### QUOTED PASSAGE
# About this notebook

This notebook is a simple pipeline using pytorch-tabnet (https://github.com/dreamquark-ai/tabnet) following the original paper's parameters (https://arxiv.org/abs/1908.07442).

It performs pretraining on test set and standard 5 fold cross validation with voting ensembling of the folds.

Almost no preprocessing is done (except from removing class 5 row and ignoring trivial columns), no feature engineering is done.

This is just a very basic starting pipeline.


In [None]:
# Install pytorch-tabnet
!pip install pytorch-tabnet

In [None]:
#importing libraries
import numpy as np
import pandas as pd
import matplotlib.pyplot as plt
from pytorch_tabnet.tab_model import TabNetClassifier
from pytorch_tabnet.pretraining import TabNetPretrainer
import torch
from sklearn.metrics import roc_auc_score, accuracy_score
import phik
from phik.report import plot_correlation_matrix
from phik import report

import copy

In [None]:
def reduce_memory_usage(df):
    
    for col in df.columns:
        col_type = df[col].dtype
        
        if col_type != 'object':
            c_min = df[col].min()
            c_max = df[col].max()
            
            if str(col_type)[:3] == 'int':
                if c_min > np.iinfo(np.int8).min and c_max < np.iinfo(np.int8).max:
                    df[col] = df[col].astype(np.int8)

Data entries:
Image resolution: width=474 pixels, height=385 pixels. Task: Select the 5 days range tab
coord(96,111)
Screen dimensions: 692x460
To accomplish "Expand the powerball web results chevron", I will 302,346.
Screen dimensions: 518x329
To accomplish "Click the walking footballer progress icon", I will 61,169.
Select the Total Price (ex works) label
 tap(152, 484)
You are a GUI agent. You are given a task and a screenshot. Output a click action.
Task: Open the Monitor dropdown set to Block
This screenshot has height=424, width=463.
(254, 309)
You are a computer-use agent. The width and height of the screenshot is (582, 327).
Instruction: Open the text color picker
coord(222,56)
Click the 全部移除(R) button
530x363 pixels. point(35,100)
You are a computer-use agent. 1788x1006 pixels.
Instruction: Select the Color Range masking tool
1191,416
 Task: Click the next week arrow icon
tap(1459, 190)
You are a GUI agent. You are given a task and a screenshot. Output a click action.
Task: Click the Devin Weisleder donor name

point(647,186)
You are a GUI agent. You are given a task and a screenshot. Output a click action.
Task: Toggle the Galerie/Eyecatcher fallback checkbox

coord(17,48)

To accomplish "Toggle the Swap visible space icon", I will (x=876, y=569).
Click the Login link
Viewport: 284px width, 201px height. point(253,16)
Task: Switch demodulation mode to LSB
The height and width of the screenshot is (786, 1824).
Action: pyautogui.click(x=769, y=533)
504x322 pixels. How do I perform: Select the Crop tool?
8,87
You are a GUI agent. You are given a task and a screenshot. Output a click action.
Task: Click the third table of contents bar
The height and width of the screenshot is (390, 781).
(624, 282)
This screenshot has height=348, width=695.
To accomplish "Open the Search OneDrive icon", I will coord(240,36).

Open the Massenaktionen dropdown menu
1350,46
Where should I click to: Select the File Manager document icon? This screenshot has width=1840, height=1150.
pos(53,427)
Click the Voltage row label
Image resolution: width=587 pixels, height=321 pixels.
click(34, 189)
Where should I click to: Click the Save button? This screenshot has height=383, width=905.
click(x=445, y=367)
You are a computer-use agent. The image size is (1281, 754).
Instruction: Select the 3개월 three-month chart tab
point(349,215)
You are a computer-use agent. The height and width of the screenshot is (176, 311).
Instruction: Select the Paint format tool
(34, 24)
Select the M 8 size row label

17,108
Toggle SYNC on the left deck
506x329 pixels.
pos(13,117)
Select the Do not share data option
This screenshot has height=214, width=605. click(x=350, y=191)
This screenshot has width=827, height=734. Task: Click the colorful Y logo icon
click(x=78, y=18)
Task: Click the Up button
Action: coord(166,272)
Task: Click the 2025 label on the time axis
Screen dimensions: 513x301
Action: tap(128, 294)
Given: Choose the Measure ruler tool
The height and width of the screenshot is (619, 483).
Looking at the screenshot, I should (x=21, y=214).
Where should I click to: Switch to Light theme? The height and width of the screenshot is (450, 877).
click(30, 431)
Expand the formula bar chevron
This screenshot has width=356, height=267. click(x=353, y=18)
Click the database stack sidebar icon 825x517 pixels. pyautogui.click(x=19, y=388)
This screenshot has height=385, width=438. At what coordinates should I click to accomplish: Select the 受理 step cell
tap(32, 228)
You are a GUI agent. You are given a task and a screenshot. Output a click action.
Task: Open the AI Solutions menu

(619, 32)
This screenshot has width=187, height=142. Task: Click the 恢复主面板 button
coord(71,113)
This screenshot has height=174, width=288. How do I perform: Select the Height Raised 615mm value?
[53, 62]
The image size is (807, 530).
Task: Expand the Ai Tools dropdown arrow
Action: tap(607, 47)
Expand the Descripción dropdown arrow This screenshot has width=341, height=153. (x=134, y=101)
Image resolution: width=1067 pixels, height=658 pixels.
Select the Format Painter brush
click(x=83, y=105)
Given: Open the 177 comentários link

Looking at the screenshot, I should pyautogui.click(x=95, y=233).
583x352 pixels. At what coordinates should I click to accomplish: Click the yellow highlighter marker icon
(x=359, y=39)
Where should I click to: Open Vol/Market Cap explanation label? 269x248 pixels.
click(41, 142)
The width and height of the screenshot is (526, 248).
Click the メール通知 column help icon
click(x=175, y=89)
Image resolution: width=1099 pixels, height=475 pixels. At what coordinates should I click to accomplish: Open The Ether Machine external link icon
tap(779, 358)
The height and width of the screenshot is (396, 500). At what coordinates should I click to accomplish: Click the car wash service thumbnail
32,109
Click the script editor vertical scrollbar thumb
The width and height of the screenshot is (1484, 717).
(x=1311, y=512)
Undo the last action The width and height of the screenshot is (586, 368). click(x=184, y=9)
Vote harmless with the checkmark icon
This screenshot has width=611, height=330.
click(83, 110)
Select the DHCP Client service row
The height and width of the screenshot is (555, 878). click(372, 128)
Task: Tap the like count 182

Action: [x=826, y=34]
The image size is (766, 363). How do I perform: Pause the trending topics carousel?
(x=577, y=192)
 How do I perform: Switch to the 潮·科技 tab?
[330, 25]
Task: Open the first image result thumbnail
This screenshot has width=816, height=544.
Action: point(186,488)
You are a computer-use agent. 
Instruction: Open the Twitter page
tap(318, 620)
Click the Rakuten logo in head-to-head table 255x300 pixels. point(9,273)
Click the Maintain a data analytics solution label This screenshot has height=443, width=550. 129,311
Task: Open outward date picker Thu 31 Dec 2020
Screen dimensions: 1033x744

### WRITTEN EXERCISE 1
According to the notebook, how many folds does its cross validation use?
### WRITTEN EXERCISE 2
Please list every module the notebook brings in with a plain "import" statement, leaving out any "from ... import" lines.

### WORKED ANSWER 1
Five folds.

### WORKED ANSWER 2
numpy, pandas, matplotlib.pyplot, torch, phik, copy